Way spends time before each fall semester identifying area businesses willing to participate in her Entre-vation class. The class, which typically includes about 12 students, does not have a textbook. Teams of two to three students from the Longmeadow, Mass., college work with a total of five businesses each semester.
“For the first six weeks, we get on a bus and we go visit companies,” she said. “The students write case studies and spend the rest of the semester in the classroom, brainstorming together about ways to help these companies.”
Way said the recession has had many companies telling her they just don’t have the time to work with students, although the project only requires a couple of face-to-face meetings as most of the work is done by the students on their own.
“But the ones that say ‘yes’ get a project that they haven’t had time to do,” Way said. “They all have something in their back pocket… ’For four years I’ve been wanting to do this,’ they’ll say. To be able to hand that over and have the students work on it and at the end get the presentation and a binder full of materials is wonderful.”
A.W. Hastings of Enfield, a distributor of Marvin brand windows and doors, has worked with Way’s students on three different occasions. The company, which sees over $100 million in sales each year, has about 150 employees.
President Dusty Hoyt said Marvin products, on the higher end of the window and door product spectrum, are typically used in new home construction, heavy remodeling projects and institutional projects.
“We’ve been trying to get our arms around the installed sales business,” he said. “So what we assigned our students to do is a survey that got us some answers.
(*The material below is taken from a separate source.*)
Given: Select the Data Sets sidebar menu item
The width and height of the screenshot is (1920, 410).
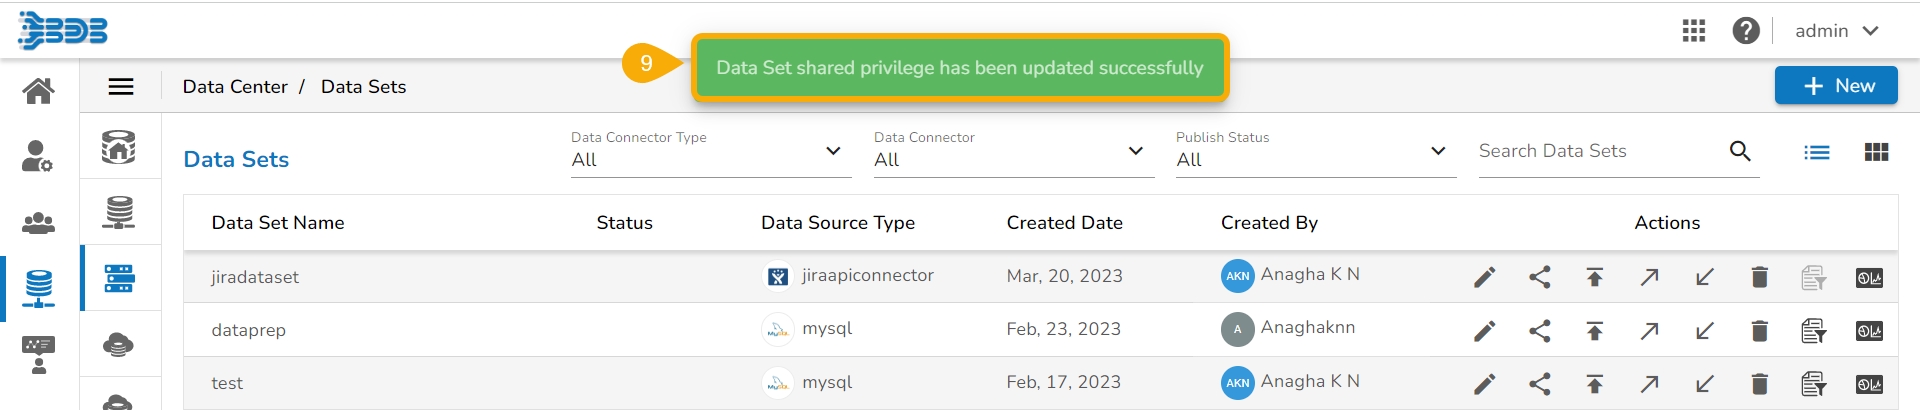Looking at the screenshot, I should pyautogui.click(x=119, y=278).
They surveyed consumers that gave us some information on how people make decisions — what they look for, and where they would shop if they were going to remodel.”
Hoyt said it was a project his marketing department wanted to start as part of a larger initiative, so when the opportunity to work with the students came up, employees assisted students with the questions and the methodology.
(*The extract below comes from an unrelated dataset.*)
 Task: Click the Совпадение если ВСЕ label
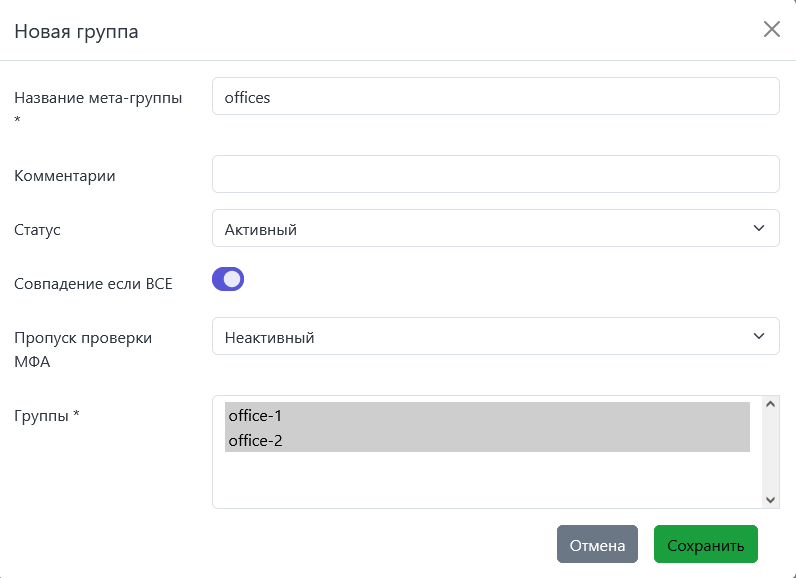(x=93, y=284)
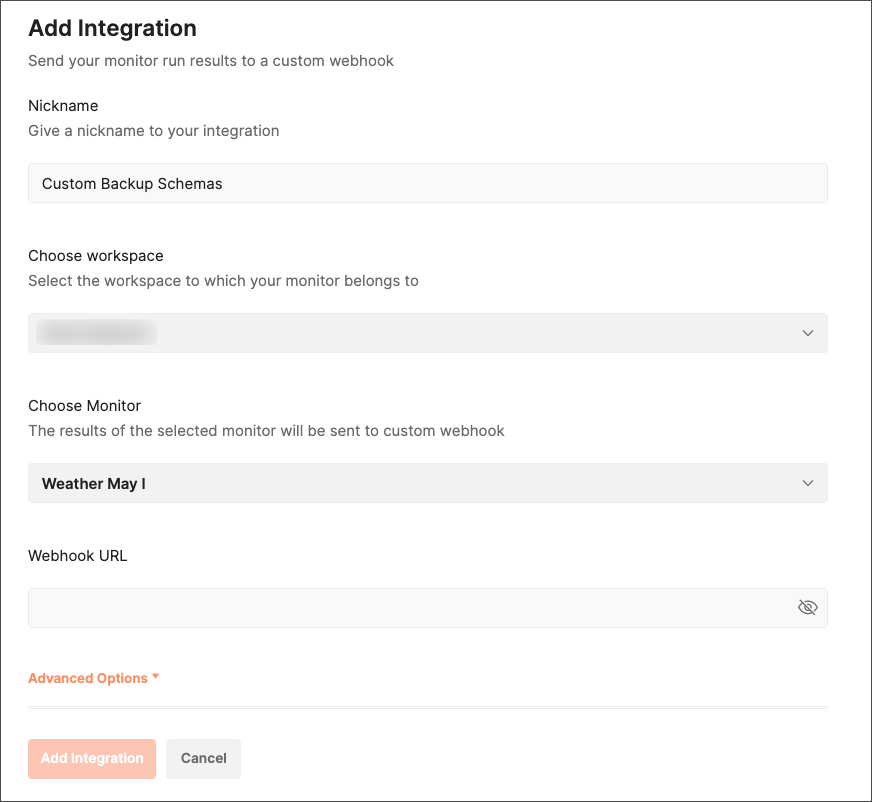The image size is (872, 802).
Task: Click the chevron arrow in the workspace selector
Action: click(808, 333)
“We learned a lot of things, and confirmed a lot of things we thought we knew,” Hoyt said. “The consumer is looking to go one place and find what they’re looking for, have someone come out, determine their needs, price the product and install it.”
Hoyt said the students learned the consumer is looking for a better presentation of the product.
At Zanger Co., a Suffield importer of Polish stoneware, owner Gloria Smith has grown her three-employee business over the past 22 years to $10 million in sales. Although it runs smoothly, Smith — who sells most of her products online and through the television channel QVC — was interested in branching out.
With an interest in transferring the Polish stoneware designs onto textiles such as placements and napkins, Smith enlisted the students to research the idea.
“(They researched) what could I do it on, what would it look like, how do you think the market would receive it, who is my market, is there another market in addition to the collectors of Polish stoneware,” Smith said. “They came in and learned about the business, understood the product and went back and went to task.”
Smith said she was impressed that the students found potential manufacturers in Portugal, China, India and the United States. The determined the appropriate size for the napkins, and researched what kinds of similar products are being used in high end restaurants.
Smith was able to get right to work to get the products manufactured (in the U.S.) and sold on QVC.
“The value is there’s always a project that can be seen to its own fruition and the opportunity to get a different viewpoint,” Smith said. “Business owners are usually hands-on people, and as small business owners, we like to control a lot of things, but it’s also nice to have a different perspective on it. I think it’s a brilliant model.”
Other colleges and universities think so too. Way said her “living case study” method, an update of the traditional case study method in which business students read lengthy documents about studies which are sometimes 20 years old, is being emulated in other academic environments across the country.
“I think what’s nice about this program, is that the general point of view of an entrepreneur is someone who comes up with some brilliant idea, starts a business and makes a lot of money,” Hoyt said. “But really, the concept of entrepreneurship resides more often inside of a business… the course is really valuable to the students for instilling that in them as well.”